The NNSA and its contractor managers reacted with such hostility to requests to fix longstanding deficiencies that eight of 10 members of the Nuclear Explosive Safety group told the safety board that they felt their careers were threatened. After the board aired these problems in 2013, senior NNSA officials were forced to concede that nuclear explosive safety at Pantex was being compromised. Pantex remains a safety outlier in the weapons complex; it has yet to adopt the Energy Department’s legally binding occupational radiation protection standard—more the 20 years after its adoption by the rest of the complex.

Recently, the board’s staff has raised concerns that involve tens of tons of plutonium from dismantled weapons stored on an “interim basis” in facilities at Pantex. The storage magazines that hold the plutonium were built more than 50 years ago and were never intended to indefinitely store one of the largest (and growing) nuclear explosive inventories in the world. In 2010 and 2017, heavy rains, predicted to occur only once every 2000 years, flooded a major plutonium storage area with several inches of water, which shut down the plant and affected about 1,000 containers of plutonium. Now, some containers affected by the flood are showing signs of corrosion. Given the NNSA’s reluctance to build a state-of-the art nuclear explosive facility, tens of tons of plutonium are likely to remain in these antiquated structures, awaiting further floods and posing a continuing danger.

A problem at Los Alamos and beyond. One of the Defense Nuclear Facilities Safety Board’s biggest challenges involves the Los Alamos National Laboratory, where the Trump Administration hopes to make dozens of plutonium weapons components, known as “pits,” necessary to ignite a nuclear explosion. Despite repeated recommendations by the board, Los Alamos refuses to reduce the approximately five tons of plutonium stored onsite, in facilities that could release it to the environment.

By 2012, in a decisive act of no confidence, nearly all the safety experts responsible for preventing nuclear criticality accidents at Los Alamos resigned in protest over what has been described as the “cowboy culture” at the lab. The NNSA couldn’t ignore the mass protest, which led to a four-year closure of the lab’s plutonium processing facility, known as “PF-4.” Now, however, the Trump administration is aggressively pushing to restart nuclear weapons production on an industrial scale, giving Los Alamos a green light to make plutonium pits in much greater numbers at an antiquated facility that is unable to demonstrate it can meet safety requirements.

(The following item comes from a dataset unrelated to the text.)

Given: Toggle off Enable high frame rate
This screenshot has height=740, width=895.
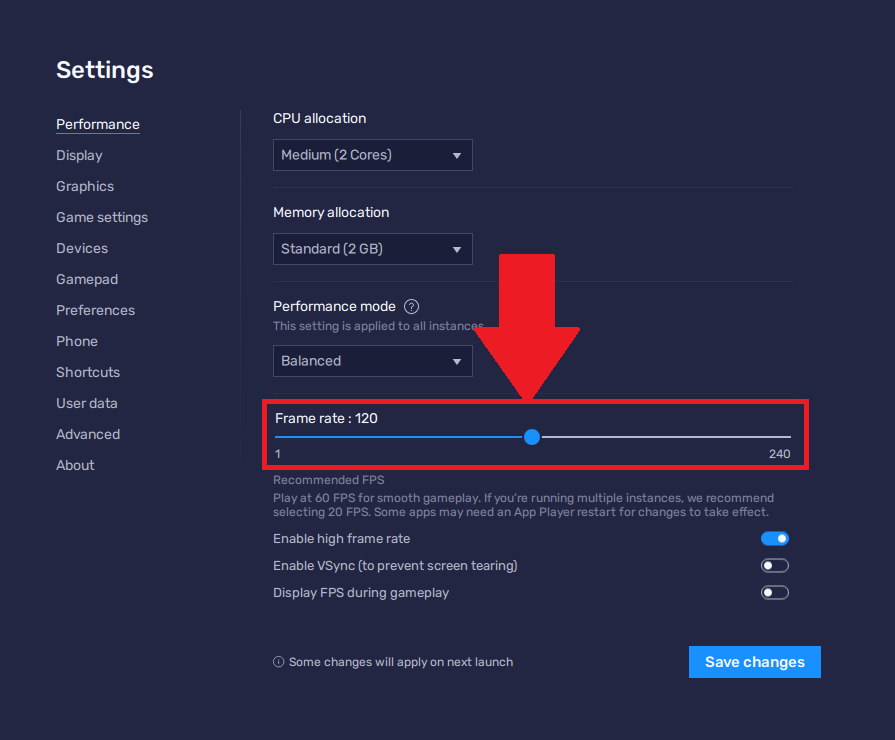Looking at the screenshot, I should pos(775,538).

Currently, about half of the contractor employees with skills critical to maintaining the US nuclear weapons stockpile are close to retirement. The safety board needs to make sure that staff cuts and loss of staff morale do not similarly diminish its institutional expertise. At the same time, Congress should step in and strengthen the board’s presence at and access to nuclear weapons complex sites and its powers of access. Congress also needs to provide adequate funding and to prevent the Energy Department from curtailing safety board activities that have been so critical to protecting workers and the public alike.

Though the Cold War is long over, the Energy Department’s antiquated, contractor-dominated management system—in which safety goal posts are easily moved behind closed doors—continues to endure and, in some cases, thrive. Without the meaningful oversight of the Defense Nuclear Facilities Safety Board, the nuclear weapons complex will predictably march back to a time, in the not-so-distant past, when public and worker safety was an afterthought—with serious consequences.